It remains challenging to call the exact market top or bottom. Also, pinpointing the time of the bearish or bullish reversal is difficult to project.
Since the July 2023 peak (SPX – 4,588.96), stocks have exhibited technical weakness, including a lack of market breadth, narrowed sector rotations, poor price momentum, and weak relative strength.
Although these technical signals warn of further selling, the price action is required to confirm a market top, a bottom, or key trend reversals.
Some traders believe that in a volatile market environment, one of the best ways to lower the noise and fluctuations in the marketplace is by using the line or last sale chart versus the typical bar chart (high, low, and close).
Line charts are one of the simplest and easiest charts to display price changes, showing the closing price or a single data point on the chart, hence the name.
Because line graphs are simple, it is easier for a trader or investor to compare the prices over a specified time. Because the line charts typically show closing prices, it may be easier for traders and investors to identify patterns, breakouts, breakdowns, and trend reversals.
Although the market actions over the past couple of weeks warn of more near-term downside risks, this week may be pivotal.
Why?
The end of the week, the end of the month, and the end of the third quarter occurs on Friday, September 29th. Many professional traders and money managers perform their monthly and quarterly portfolio adjustments. The window dressing of their portfolios into the end of the month and quarter will create added volatility, influencing the directional trends of the stock market, at least from a near-to-medium-term perspective.
The late July 2023 market pullback also nears an inflection point. The market actions at the end of the week/month can either confirm the recent market breakdown or signal the start of another stock market recovery. Further note, the end of September also coincides with the end of the seasonality weakness period and the beginning of seasonality strengths (i.e., October to January time frame).
A quick review of the line chart of the S&P Index (SPX – 4,337.44) suggests a 4-month triangle breakdown occurred on 9/20/23, as SPX breached the bottom of its triangle at 4,396. However, notice on the daily line chart that in early June 2023, SPX broke out above key resistance at 4,300-4,305 (May and Aug 2022 highs). The previous breakout now turns into pivotal support on pullbacks.
Also, the 38.2% retracement from the Mar-Jul 2023 rally is 4,309, providing critical initial support. The ability to find support above the 38.2% retracement signals a healthy consolidation, possibly leading to the resumption of the primary uptrend (Oct 2023).
However, a violation confirms the 4-month triangle breakdown and suggests a 260-point decline or an SPX target toward 4,136.
Typically, after the explosive 28% SPX rally from Oct 2022 to July 2023, it is reasonable to expect a normal pullback of the magnitude of at least 5-10%. SPX has managed to decline only 5.5% from its July 2023 closing high of 4,588.96.

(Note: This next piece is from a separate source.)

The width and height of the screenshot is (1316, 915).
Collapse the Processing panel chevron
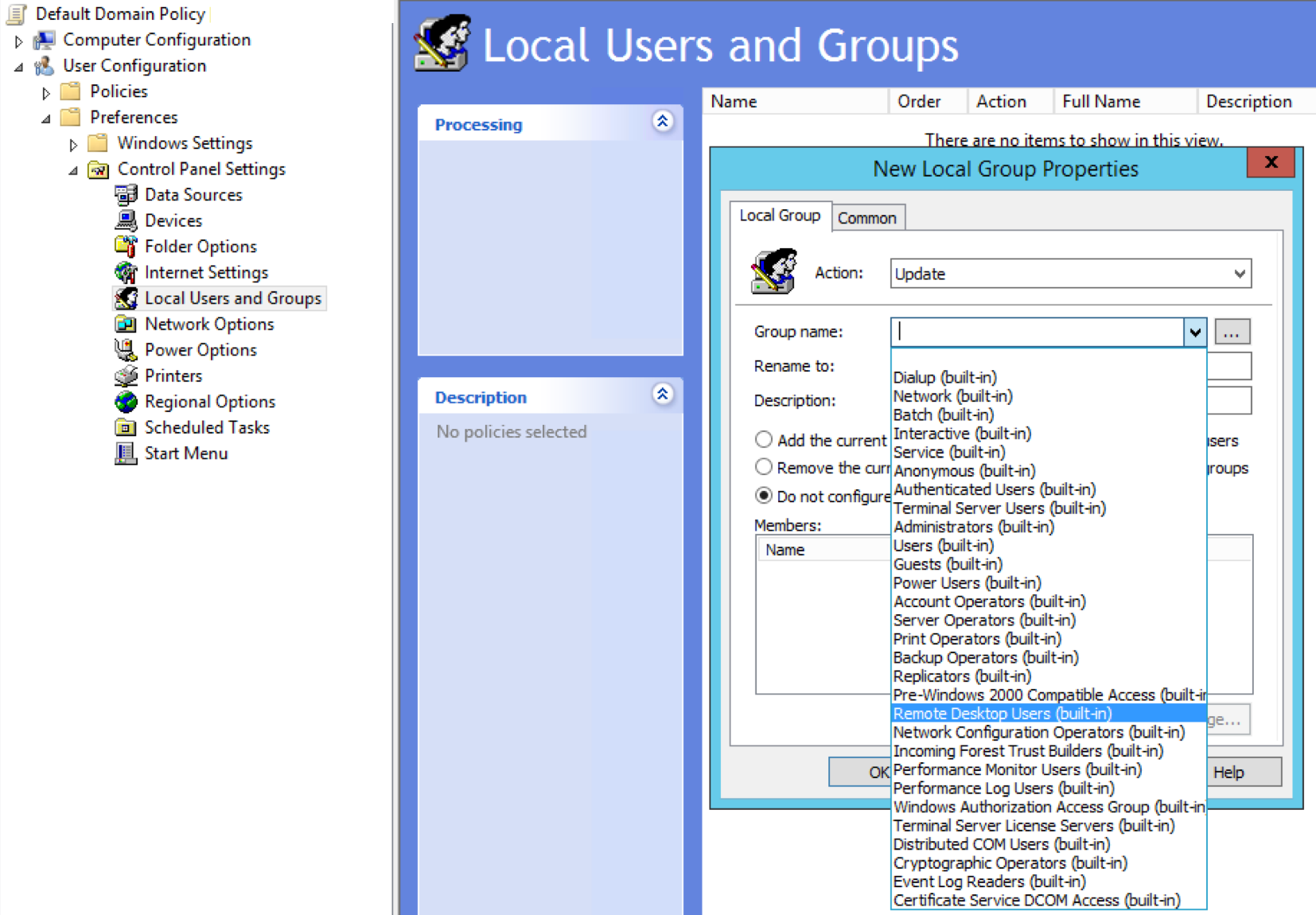662,122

Despite the increase in market volatility and many predicting the resuming of the prior bear market, SPX remains above the bottom of the Oct 2022 primary uptrend channel, now trending up at 4,256. SPX is also trading comfortably above the crucial 200-day ma (4,193), the May 2023 breakout (4,180), and the 61.8% retracement (4,136) from Mar-Jul 2023 rally.
Can SPX continue to sell off and continue with its downturn?
Sure, anything can happen at the end of the month, especially at the end of the quarter.
However, it will be interesting if SPX maintains above 4,300-4,309 by the end of the week.
Does this mark a market bottom and signal the start of another year-end rally?